#### Given exercise:
Reproduce the following records line for line, without changing anything.

* BEGIN Input rows *

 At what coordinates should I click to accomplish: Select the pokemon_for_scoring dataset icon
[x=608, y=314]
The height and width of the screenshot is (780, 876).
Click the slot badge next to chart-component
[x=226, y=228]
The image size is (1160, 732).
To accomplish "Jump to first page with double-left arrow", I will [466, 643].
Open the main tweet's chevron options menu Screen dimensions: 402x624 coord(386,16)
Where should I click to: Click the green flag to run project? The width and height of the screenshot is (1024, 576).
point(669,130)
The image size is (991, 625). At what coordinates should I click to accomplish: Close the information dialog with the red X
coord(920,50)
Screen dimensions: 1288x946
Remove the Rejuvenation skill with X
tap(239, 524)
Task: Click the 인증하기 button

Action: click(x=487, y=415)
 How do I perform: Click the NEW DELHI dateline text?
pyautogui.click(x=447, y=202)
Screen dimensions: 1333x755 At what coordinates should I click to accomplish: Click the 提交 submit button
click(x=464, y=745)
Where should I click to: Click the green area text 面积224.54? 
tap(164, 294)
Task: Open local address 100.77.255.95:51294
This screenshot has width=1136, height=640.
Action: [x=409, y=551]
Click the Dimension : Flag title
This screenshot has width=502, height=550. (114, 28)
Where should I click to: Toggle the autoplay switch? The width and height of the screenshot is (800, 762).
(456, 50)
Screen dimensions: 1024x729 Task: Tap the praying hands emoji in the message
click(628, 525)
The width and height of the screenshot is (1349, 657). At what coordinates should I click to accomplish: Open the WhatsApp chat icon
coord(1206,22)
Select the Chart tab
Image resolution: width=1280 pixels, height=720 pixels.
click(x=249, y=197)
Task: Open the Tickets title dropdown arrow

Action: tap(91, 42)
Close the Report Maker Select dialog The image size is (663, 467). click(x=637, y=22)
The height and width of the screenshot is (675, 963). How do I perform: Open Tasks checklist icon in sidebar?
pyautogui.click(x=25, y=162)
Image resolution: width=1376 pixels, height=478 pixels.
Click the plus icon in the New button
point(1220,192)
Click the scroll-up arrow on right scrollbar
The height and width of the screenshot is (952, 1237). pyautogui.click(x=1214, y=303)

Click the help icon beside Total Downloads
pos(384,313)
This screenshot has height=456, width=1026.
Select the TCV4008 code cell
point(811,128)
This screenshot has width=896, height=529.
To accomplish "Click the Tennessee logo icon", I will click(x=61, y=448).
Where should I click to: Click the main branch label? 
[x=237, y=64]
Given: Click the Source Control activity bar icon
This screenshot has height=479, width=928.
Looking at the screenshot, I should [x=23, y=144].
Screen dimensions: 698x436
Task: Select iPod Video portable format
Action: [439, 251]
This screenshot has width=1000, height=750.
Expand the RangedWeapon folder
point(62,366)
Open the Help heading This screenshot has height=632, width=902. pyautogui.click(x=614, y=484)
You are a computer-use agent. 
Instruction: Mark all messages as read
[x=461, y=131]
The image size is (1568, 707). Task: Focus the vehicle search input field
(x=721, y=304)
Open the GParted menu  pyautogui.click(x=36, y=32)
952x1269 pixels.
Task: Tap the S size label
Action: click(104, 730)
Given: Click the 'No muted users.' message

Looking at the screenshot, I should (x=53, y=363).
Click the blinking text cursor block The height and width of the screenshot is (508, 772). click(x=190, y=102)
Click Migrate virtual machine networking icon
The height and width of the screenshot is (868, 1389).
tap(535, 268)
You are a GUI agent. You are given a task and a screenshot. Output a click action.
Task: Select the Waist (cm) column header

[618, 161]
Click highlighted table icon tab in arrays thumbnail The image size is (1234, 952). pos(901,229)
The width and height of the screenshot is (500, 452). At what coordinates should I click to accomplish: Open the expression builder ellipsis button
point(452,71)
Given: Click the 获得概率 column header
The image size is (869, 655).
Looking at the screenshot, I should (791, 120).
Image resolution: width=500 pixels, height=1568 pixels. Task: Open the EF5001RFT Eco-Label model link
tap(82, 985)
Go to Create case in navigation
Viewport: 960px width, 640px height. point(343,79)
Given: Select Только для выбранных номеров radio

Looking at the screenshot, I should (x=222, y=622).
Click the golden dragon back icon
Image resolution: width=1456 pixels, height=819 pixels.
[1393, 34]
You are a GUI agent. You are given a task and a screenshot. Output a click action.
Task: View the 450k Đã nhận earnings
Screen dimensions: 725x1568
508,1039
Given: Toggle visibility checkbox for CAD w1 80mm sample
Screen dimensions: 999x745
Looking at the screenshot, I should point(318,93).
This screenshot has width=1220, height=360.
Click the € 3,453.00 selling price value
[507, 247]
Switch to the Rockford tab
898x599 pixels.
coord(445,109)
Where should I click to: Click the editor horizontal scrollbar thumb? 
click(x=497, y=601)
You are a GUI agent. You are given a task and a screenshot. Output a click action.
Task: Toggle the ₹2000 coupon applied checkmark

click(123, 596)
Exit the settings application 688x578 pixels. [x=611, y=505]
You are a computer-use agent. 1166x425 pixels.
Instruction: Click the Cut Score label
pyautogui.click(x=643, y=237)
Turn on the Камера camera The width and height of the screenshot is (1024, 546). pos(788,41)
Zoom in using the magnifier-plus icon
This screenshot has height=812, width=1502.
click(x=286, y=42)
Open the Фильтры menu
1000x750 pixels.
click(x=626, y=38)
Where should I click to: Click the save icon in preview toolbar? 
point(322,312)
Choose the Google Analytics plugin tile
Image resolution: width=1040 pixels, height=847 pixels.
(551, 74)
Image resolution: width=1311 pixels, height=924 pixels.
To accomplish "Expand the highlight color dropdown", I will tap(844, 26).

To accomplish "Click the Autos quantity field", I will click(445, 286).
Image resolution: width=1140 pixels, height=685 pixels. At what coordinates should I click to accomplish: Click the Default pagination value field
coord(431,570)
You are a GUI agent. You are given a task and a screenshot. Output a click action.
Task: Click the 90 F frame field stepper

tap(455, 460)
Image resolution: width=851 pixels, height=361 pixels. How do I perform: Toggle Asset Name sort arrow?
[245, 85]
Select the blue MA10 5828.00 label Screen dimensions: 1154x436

* END Input rows *

#### Result below:
 At what coordinates should I click to accomplish: Select the pokemon_for_scoring dataset icon
[x=608, y=314]
The height and width of the screenshot is (780, 876).
Click the slot badge next to chart-component
[x=226, y=228]
The image size is (1160, 732).
To accomplish "Jump to first page with double-left arrow", I will [466, 643].
Open the main tweet's chevron options menu Screen dimensions: 402x624 coord(386,16)
Where should I click to: Click the green flag to run project? The width and height of the screenshot is (1024, 576).
point(669,130)
The image size is (991, 625). At what coordinates should I click to accomplish: Close the information dialog with the red X
coord(920,50)
Screen dimensions: 1288x946
Remove the Rejuvenation skill with X
tap(239, 524)
Task: Click the 인증하기 button

Action: click(x=487, y=415)
 How do I perform: Click the NEW DELHI dateline text?
pyautogui.click(x=447, y=202)
Screen dimensions: 1333x755 At what coordinates should I click to accomplish: Click the 提交 submit button
click(x=464, y=745)
Where should I click to: Click the green area text 面积224.54? 
tap(164, 294)
Task: Open local address 100.77.255.95:51294
This screenshot has width=1136, height=640.
Action: [x=409, y=551]
Click the Dimension : Flag title
This screenshot has width=502, height=550. (114, 28)
Where should I click to: Toggle the autoplay switch? The width and height of the screenshot is (800, 762).
(456, 50)
Screen dimensions: 1024x729 Task: Tap the praying hands emoji in the message
click(628, 525)
The width and height of the screenshot is (1349, 657). At what coordinates should I click to accomplish: Open the WhatsApp chat icon
coord(1206,22)
Select the Chart tab
Image resolution: width=1280 pixels, height=720 pixels.
click(x=249, y=197)
Task: Open the Tickets title dropdown arrow

Action: tap(91, 42)
Close the Report Maker Select dialog The image size is (663, 467). click(x=637, y=22)
The height and width of the screenshot is (675, 963). How do I perform: Open Tasks checklist icon in sidebar?
pyautogui.click(x=25, y=162)
Image resolution: width=1376 pixels, height=478 pixels.
Click the plus icon in the New button
point(1220,192)
Click the scroll-up arrow on right scrollbar
The height and width of the screenshot is (952, 1237). pyautogui.click(x=1214, y=303)

Click the help icon beside Total Downloads
pos(384,313)
This screenshot has height=456, width=1026.
Select the TCV4008 code cell
point(811,128)
This screenshot has width=896, height=529.
To accomplish "Click the Tennessee logo icon", I will click(x=61, y=448).
Where should I click to: Click the main branch label? 
[x=237, y=64]
Given: Click the Source Control activity bar icon
This screenshot has height=479, width=928.
Looking at the screenshot, I should [x=23, y=144].
Screen dimensions: 698x436
Task: Select iPod Video portable format
Action: [439, 251]
This screenshot has width=1000, height=750.
Expand the RangedWeapon folder
point(62,366)
Open the Help heading This screenshot has height=632, width=902. pyautogui.click(x=614, y=484)
You are a computer-use agent. 
Instruction: Mark all messages as read
[x=461, y=131]
The image size is (1568, 707). Task: Focus the vehicle search input field
(x=721, y=304)
Open the GParted menu  pyautogui.click(x=36, y=32)
952x1269 pixels.
Task: Tap the S size label
Action: click(104, 730)
Given: Click the 'No muted users.' message

Looking at the screenshot, I should (x=53, y=363).
Click the blinking text cursor block The height and width of the screenshot is (508, 772). click(x=190, y=102)
Click Migrate virtual machine networking icon
The height and width of the screenshot is (868, 1389).
tap(535, 268)
You are a GUI agent. You are given a task and a screenshot. Output a click action.
Task: Select the Waist (cm) column header

[618, 161]
Click highlighted table icon tab in arrays thumbnail The image size is (1234, 952). pos(901,229)
The width and height of the screenshot is (500, 452). At what coordinates should I click to accomplish: Open the expression builder ellipsis button
point(452,71)
Given: Click the 获得概率 column header
The image size is (869, 655).
Looking at the screenshot, I should (791, 120).
Image resolution: width=500 pixels, height=1568 pixels. Task: Open the EF5001RFT Eco-Label model link
tap(82, 985)
Go to Create case in navigation
Viewport: 960px width, 640px height. point(343,79)
Given: Select Только для выбранных номеров radio

Looking at the screenshot, I should (x=222, y=622).
Click the golden dragon back icon
Image resolution: width=1456 pixels, height=819 pixels.
[1393, 34]
You are a GUI agent. You are given a task and a screenshot. Output a click action.
Task: View the 450k Đã nhận earnings
Screen dimensions: 725x1568
508,1039
Given: Toggle visibility checkbox for CAD w1 80mm sample
Screen dimensions: 999x745
Looking at the screenshot, I should point(318,93).
This screenshot has width=1220, height=360.
Click the € 3,453.00 selling price value
[507, 247]
Switch to the Rockford tab
898x599 pixels.
coord(445,109)
Where should I click to: Click the editor horizontal scrollbar thumb? 
click(x=497, y=601)
You are a GUI agent. You are given a task and a screenshot. Output a click action.
Task: Toggle the ₹2000 coupon applied checkmark

click(123, 596)
Exit the settings application 688x578 pixels. [x=611, y=505]
You are a computer-use agent. 1166x425 pixels.
Instruction: Click the Cut Score label
pyautogui.click(x=643, y=237)
Turn on the Камера camera The width and height of the screenshot is (1024, 546). pos(788,41)
Zoom in using the magnifier-plus icon
This screenshot has height=812, width=1502.
click(x=286, y=42)
Open the Фильтры menu
1000x750 pixels.
click(x=626, y=38)
Where should I click to: Click the save icon in preview toolbar? 
point(322,312)
Choose the Google Analytics plugin tile
Image resolution: width=1040 pixels, height=847 pixels.
(551, 74)
Image resolution: width=1311 pixels, height=924 pixels.
To accomplish "Expand the highlight color dropdown", I will tap(844, 26).

To accomplish "Click the Autos quantity field", I will click(445, 286).
Image resolution: width=1140 pixels, height=685 pixels. At what coordinates should I click to accomplish: Click the Default pagination value field
coord(431,570)
You are a GUI agent. You are given a task and a screenshot. Output a click action.
Task: Click the 90 F frame field stepper

tap(455, 460)
Image resolution: width=851 pixels, height=361 pixels. How do I perform: Toggle Asset Name sort arrow?
[245, 85]
Select the blue MA10 5828.00 label Screen dimensions: 1154x436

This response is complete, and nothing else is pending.